I am working on translating an existing time series database system to MapReduce model using Hadoop. The database system has both historical and real-time processing capabilities. So far, I was able to translate the batch processing functionality into Hadoop.
Unfortunately, when it comes to real-time processing, I see there are some conceptual inconsistencies with the MapReduce model.
I can write my own implementation of Hadoop's InputFormat interface which will continuously feed mappers with new data so that mappers can process and continuously emit data. However, because no reduce() method is being called until all mappers have completed their execution, my computation is bound to be stuck at the mapping stage.

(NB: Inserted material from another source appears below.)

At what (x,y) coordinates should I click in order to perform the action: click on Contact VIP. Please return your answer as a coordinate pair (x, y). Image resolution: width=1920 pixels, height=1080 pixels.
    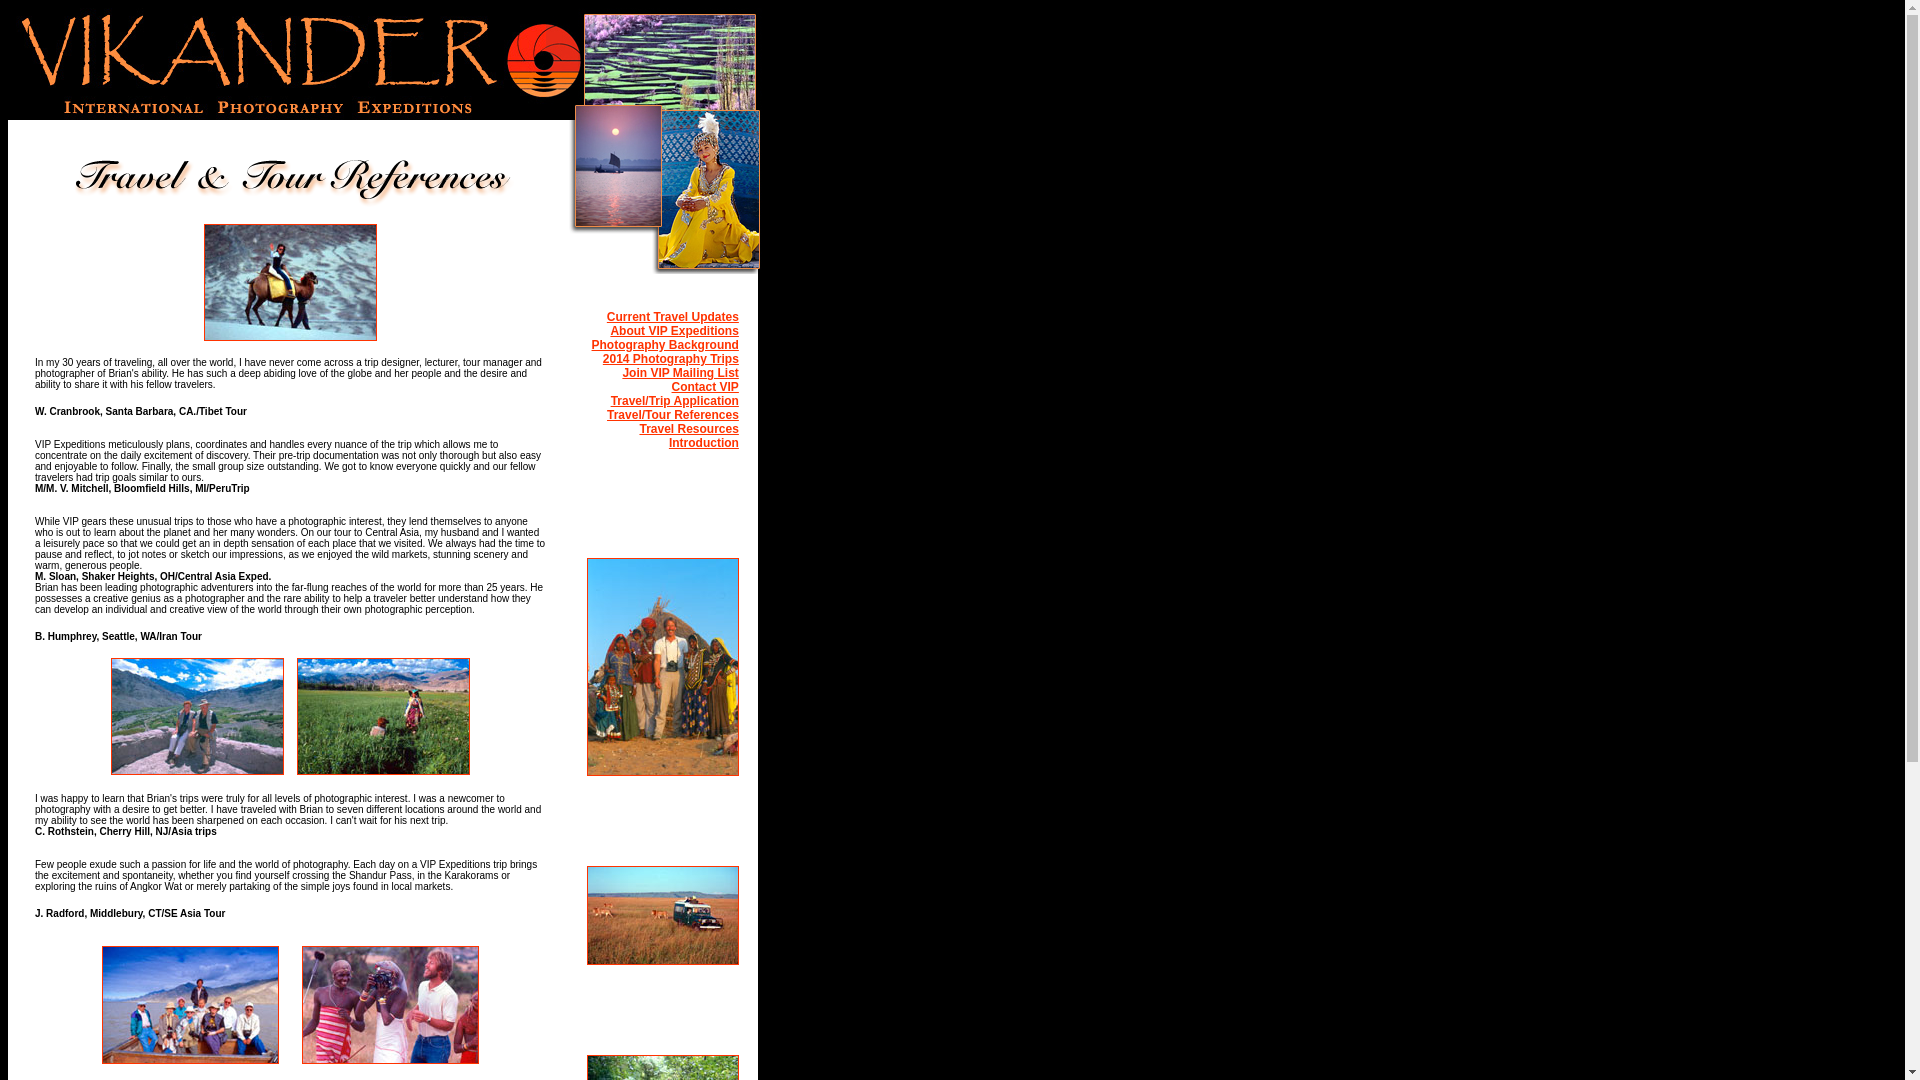
    Looking at the image, I should click on (706, 387).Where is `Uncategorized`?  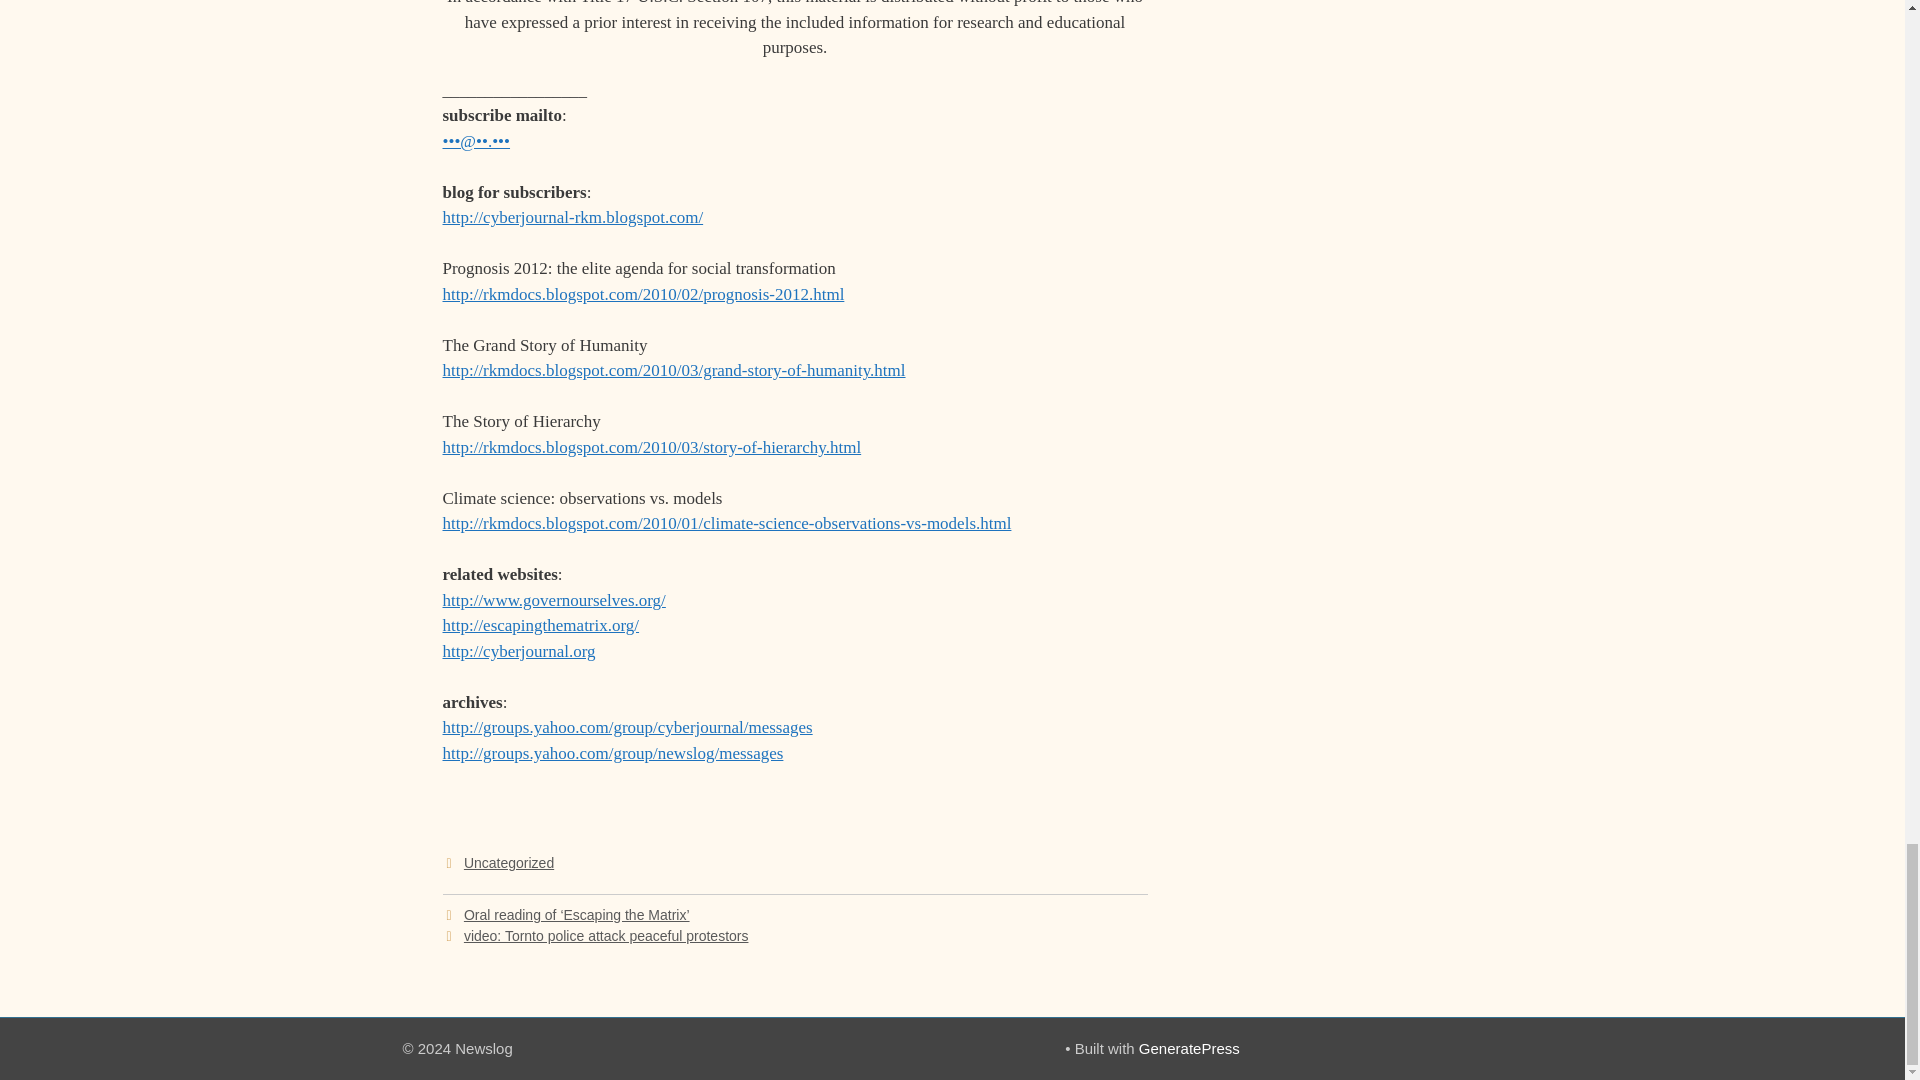
Uncategorized is located at coordinates (509, 862).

I've seen some posts mentioning mapred.reduce.slowstart.completed.maps, but, as I understand, this only controls when reducers will start pulling data to their local destinations (shuffling) -- the actual reduce method is called only after all mappers have completed their execution.
Of course, there is an option of mimicking a continuous execution by processing small batches of data over small time-intervals using a continuous stream of separate MR-jobs, but this would introduce additional latencies which is not acceptable in my case.
I've also considered using Storm or S4, but before moving any further I need to make sure that this falls out of the scope of Hadoop.
In summary, it looks like people have been able to develop real-time Hadoop applications (such as Impala) or real-time processing solutions built on top of Hadoop. The question is how?